Fascist economics supported a state-controlled economy that accepted a mix of private and public ownership over the means of production. Economic planning was applied to both the public and private sector and the prosperity of private enterprise depended on its acceptance of synchronizing itself with the economic goals of the state. Fascist economic ideology supported the profit motive, but emphasized that industries must uphold the national interest as superior to private profit.

While fascism accepted the importance of material wealth and power, it condemned materialism which identified as being present in both communism and capitalism and criticized materialism for lacking acknowledgement of the role of the spirit. In particular, fascists criticized capitalism, not because of its competitive nature nor support of private property, which fascists supported—but due to its materialism, individualism, alleged bourgeois decadence and alleged indifference to the nation. Fascism denounced Marxism for its advocacy of materialist internationalist class identity, which fascists regarded as an attack upon the emotional and spiritual bonds of the nation and a threat to the achievement of genuine national solidarity.

In discussing the spread of fascism beyond Italy, historian Philip Morgan states: "Since the Depression was a crisis of laissez-faire capitalism and its political counterpart, parliamentary democracy, fascism could pose as the 'third-way' alternative between capitalism and Bolshevism, the model of a new European 'civilization.' As Mussolini typically put it in early 1934, 'from 1929 ... fascism has become a universal phenomenon ... The dominant forces of the 19th century, democracy, socialism, [and] liberalism have been exhausted ... the new political and economic forms of the twentieth-century are fascist' (Mussolini 1935: 32)."

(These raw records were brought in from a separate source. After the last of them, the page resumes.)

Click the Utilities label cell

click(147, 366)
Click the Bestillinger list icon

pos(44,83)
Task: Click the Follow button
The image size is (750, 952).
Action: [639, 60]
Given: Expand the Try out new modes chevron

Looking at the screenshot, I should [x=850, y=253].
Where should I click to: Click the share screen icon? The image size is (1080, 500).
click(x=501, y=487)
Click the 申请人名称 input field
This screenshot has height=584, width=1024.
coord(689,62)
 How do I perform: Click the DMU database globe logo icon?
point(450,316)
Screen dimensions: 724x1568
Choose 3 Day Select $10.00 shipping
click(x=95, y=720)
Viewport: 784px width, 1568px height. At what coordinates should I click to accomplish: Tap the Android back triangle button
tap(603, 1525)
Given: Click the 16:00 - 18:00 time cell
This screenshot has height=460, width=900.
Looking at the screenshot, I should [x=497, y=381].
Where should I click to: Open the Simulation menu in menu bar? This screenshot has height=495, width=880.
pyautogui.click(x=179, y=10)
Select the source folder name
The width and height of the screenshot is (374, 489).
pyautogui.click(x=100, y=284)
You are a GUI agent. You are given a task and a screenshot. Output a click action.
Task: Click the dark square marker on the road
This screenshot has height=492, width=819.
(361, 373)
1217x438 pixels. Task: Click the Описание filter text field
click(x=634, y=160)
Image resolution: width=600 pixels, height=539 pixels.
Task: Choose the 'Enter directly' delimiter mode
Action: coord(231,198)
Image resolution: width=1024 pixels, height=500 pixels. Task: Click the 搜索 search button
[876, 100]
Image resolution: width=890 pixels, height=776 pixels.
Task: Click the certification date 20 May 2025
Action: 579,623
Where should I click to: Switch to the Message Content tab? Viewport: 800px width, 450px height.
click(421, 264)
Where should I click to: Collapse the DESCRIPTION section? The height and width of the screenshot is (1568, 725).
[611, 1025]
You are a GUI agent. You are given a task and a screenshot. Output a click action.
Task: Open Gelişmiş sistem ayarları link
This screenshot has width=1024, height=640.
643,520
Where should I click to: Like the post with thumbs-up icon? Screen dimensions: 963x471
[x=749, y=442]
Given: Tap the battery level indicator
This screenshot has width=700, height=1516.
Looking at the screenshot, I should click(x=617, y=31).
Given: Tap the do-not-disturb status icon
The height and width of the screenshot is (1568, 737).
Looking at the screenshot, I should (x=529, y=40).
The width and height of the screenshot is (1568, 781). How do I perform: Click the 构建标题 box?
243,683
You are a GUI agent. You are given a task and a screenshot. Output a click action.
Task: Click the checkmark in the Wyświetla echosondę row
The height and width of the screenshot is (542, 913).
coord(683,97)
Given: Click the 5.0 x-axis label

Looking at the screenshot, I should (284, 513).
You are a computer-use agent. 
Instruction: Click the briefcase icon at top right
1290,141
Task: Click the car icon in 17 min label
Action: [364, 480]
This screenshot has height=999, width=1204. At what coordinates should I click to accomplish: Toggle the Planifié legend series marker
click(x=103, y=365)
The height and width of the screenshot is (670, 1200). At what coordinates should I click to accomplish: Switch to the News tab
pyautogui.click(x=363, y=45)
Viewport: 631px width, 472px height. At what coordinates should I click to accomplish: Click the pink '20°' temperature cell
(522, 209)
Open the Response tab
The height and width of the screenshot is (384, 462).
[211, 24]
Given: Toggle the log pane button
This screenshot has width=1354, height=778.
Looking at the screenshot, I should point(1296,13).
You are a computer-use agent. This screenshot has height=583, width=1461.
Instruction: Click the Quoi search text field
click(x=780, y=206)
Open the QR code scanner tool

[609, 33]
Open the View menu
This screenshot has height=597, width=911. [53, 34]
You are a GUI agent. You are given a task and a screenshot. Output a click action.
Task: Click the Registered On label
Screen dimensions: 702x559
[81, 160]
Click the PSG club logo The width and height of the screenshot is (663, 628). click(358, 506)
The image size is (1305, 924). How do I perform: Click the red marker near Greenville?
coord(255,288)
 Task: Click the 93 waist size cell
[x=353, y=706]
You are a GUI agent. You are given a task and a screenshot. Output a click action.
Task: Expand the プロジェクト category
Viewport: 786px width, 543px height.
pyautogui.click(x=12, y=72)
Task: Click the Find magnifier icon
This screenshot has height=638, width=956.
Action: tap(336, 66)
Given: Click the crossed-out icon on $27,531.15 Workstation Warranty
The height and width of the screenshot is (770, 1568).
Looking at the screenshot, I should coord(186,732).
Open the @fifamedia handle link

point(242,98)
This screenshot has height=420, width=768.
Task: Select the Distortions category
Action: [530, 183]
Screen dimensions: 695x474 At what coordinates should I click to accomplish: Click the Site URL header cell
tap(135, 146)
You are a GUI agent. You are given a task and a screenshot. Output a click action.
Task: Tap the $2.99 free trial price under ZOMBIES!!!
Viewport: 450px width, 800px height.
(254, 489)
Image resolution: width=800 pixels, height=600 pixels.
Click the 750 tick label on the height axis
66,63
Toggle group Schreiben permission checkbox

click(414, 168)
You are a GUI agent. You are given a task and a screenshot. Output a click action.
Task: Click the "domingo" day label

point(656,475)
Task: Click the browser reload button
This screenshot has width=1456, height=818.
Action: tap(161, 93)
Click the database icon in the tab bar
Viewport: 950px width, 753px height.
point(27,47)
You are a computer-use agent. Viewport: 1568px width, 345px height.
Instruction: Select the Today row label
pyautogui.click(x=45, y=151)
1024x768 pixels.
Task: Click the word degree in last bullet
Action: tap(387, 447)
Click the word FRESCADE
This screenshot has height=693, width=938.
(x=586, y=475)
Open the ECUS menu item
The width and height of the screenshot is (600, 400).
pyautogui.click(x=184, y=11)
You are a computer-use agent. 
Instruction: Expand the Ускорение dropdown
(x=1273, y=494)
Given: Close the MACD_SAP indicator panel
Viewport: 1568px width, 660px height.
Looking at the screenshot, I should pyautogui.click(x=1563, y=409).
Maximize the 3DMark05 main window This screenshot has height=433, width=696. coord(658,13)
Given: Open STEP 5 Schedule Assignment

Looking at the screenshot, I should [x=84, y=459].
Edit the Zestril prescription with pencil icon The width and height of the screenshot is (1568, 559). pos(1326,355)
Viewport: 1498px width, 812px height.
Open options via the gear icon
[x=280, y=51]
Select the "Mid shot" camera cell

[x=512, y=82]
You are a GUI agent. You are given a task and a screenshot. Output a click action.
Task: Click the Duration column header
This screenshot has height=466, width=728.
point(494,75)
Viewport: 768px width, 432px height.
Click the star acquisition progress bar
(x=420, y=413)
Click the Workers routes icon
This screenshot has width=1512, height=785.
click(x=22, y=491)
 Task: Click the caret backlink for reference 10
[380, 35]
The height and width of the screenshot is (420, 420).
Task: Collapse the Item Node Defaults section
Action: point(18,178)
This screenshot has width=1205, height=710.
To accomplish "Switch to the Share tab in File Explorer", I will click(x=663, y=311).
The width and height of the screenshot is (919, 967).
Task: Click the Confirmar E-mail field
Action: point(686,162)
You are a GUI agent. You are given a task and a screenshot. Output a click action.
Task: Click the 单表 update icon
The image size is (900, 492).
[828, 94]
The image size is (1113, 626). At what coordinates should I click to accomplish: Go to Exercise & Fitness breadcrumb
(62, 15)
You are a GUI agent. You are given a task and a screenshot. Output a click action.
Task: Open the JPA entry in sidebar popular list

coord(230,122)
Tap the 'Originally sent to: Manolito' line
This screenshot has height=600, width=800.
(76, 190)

Fascists criticized egalitarianism as preserving the weak, and they instead promoted social Darwinist views and policies. They were in principle opposed to the idea of social welfare, arguing that it "encouraged the preservation of the degenerate and the feeble." The Nazi Party condemned the welfare system of the Weimar Republic, as well as private charity and philanthropy, for supporting people whom they regarded as racially inferior and weak, and who should have been weeded out in the process of natural selection. Nevertheless, faced with the mass unemployment and poverty of the Great Depression, the Nazis found it necessary to set up charitable institutions to help racially-pure Germans in order to maintain popular support, while arguing that this represented "racial self-help" and not indiscriminate charity or universal social welfare. Thus, Nazi programs such as the Winter Relief of the German People and the broader National Socialist People's Welfare (NSV) were organized as quasi-private institutions, officially relying on private donations from Germans to help others of their race—although in practice those who refused to donate could face severe consequences. Unlike the social welfare institutions of the Weimar Republic and the Christian charities, the NSV distributed assistance on explicitly racial grounds. It provided support only to those who were "racially sound, capable of and willing to work, politically reliable, and willing and able to reproduce." Non-Aryans were excluded, as well as the "work-shy", "asocials" and the "hereditarily ill". Under these conditions, by 1939, over 17 million Germans had obtained assistance from the NSV, and the agency "projected a powerful image of caring and support" for "those who were judged to have got into difficulties through no fault of their own." Yet the organization was "feared and disliked among society's poorest" because it resorted to intrusive questioning and monitoring to judge who was worthy of support.

Action 
Fascism emphasizes direct action, including supporting the legitimacy of political violence, as a core part of its politics. Fascism views violent action as a necessity in politics that fascism identifies as being an "endless struggle"; this emphasis on the use of political violence means that most fascist parties have also created their own private militias (e.g. the Nazi Party's Brown shirts and Fascist Italy's Blackshirts).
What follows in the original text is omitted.